I breathe and move forward. Then, I wake up.

*
The last time I am in a king cobra’s presence, it’s at the Metro Richmond Zoo in Virginia. When I ask my daughter if she wants to visit the reptile room, she says no — she wants a cone-ice. But on our way out, I convince her to visit the snakes. The line stretches out the door as our bodies move in a circle around the various transparent cages. The walls have signs on them that say, “Don’t tap on the glass! It causes the snakes stress.”

I see at least three people ignore this rule over the course of a minute.

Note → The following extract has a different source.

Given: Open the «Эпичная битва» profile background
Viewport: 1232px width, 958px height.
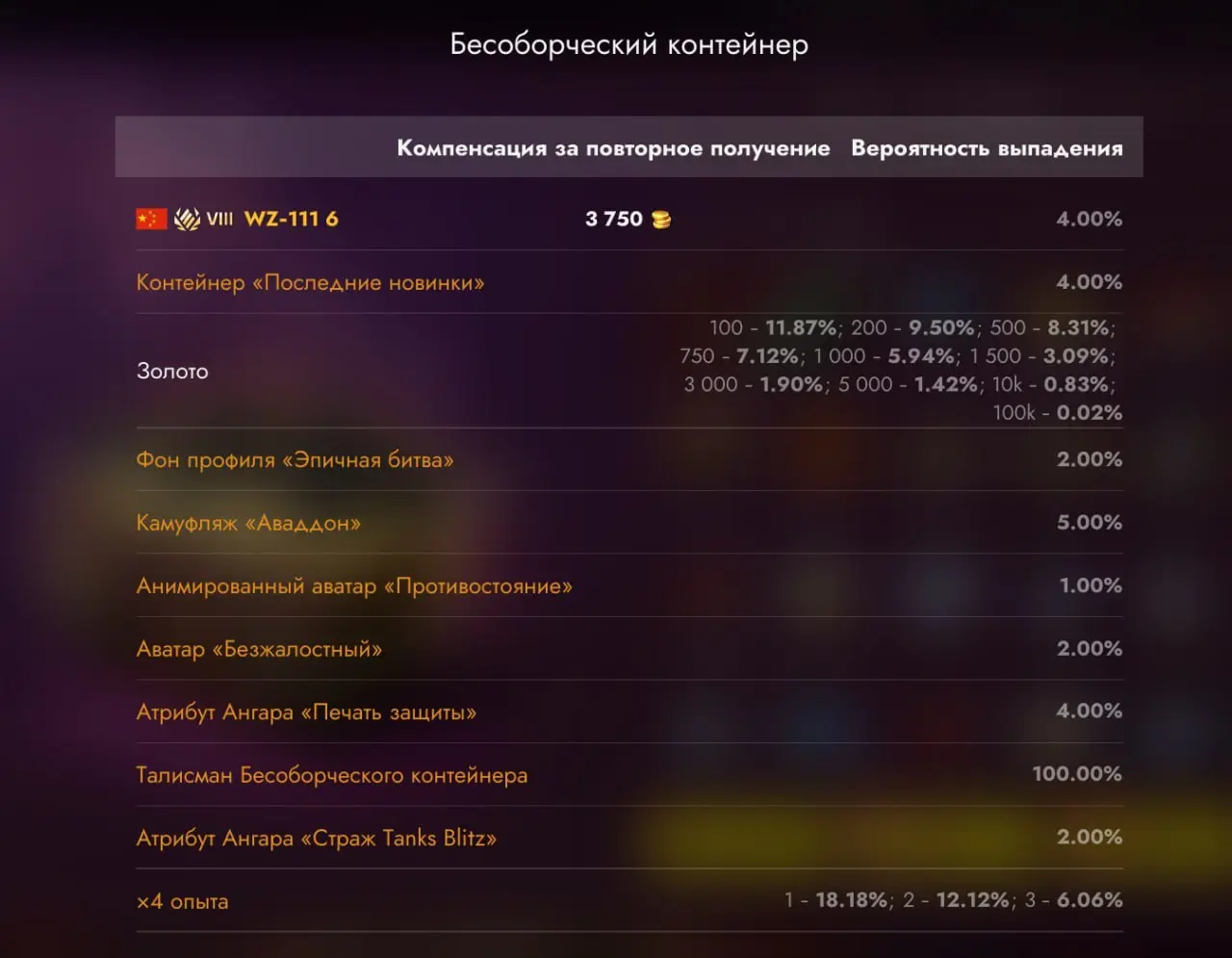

“Look, it’s a snake!” my daughter exclaims, pointing at a Gaboon viper. We continue to march forward, passing cages that seem empty, cages with snakes bundled tight in a corner, wound around an obscured branch or camouflaged under some wood or leaves. Reluctant exhibits, the snakes don’t care that we are there to leer. Only a tree boa runs its body against the glass, knocking its head to the side after it bounces off the clear pane. It looks at us. I’m heartened by how lively it seems, disheartened by its clear desire to breach its confines.

Then I see the king cobra. Its white-grey body is curled up. Its tail juts out, a rough, pointed strip. Its body is visible yet lifeless in the enclosure — its face is turned away from us, towards the back of a hole in a log.

“Is it sleeping?” my daughter asks.

“Yes, baby” I respond. But I’m not sure I believe myself.

When I exit the zoo, holding my daughter, I wonder when I’ll tell her that snakes represent change. I wonder when she’ll learn that snakes conjure curiosity, enticing us towards worldly pleasures instead of holy austerity. I wonder when to tell her she’ll never meet a snake by mutual choice, that snakes are far too easy to grab hold of and render immobile for an animal so feared. I wonder how many snakes she’ll meet on trails covered by autumn leaves; on pavements during evening walks; on walls in her grandparents’ garage.


I wonder if it’ll ever mean as much to her as it does to me that snakes’ venom creates antivenom, that when they strike us, only they can save us. I wonder if I can, as my mother did for me, teach her to meet snakes — to meet fear — at the door with respect.